Description of the task
Copy out, from the entries below, each line that holds the string "Open".
▼▼▼
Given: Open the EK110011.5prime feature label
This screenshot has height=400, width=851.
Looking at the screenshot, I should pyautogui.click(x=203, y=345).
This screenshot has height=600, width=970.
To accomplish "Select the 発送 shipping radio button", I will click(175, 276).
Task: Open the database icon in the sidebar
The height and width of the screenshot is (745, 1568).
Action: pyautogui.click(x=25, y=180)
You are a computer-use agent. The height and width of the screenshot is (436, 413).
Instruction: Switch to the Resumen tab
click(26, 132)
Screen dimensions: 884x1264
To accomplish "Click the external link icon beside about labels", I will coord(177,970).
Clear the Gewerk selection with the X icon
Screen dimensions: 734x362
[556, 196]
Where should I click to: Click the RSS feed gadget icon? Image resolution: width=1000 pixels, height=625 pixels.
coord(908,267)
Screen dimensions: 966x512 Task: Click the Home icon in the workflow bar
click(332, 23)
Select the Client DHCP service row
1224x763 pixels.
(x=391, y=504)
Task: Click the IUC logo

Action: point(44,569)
▲▲▲
Task solution
Given: Open the EK110011.5prime feature label
Task: Open the database icon in the sidebar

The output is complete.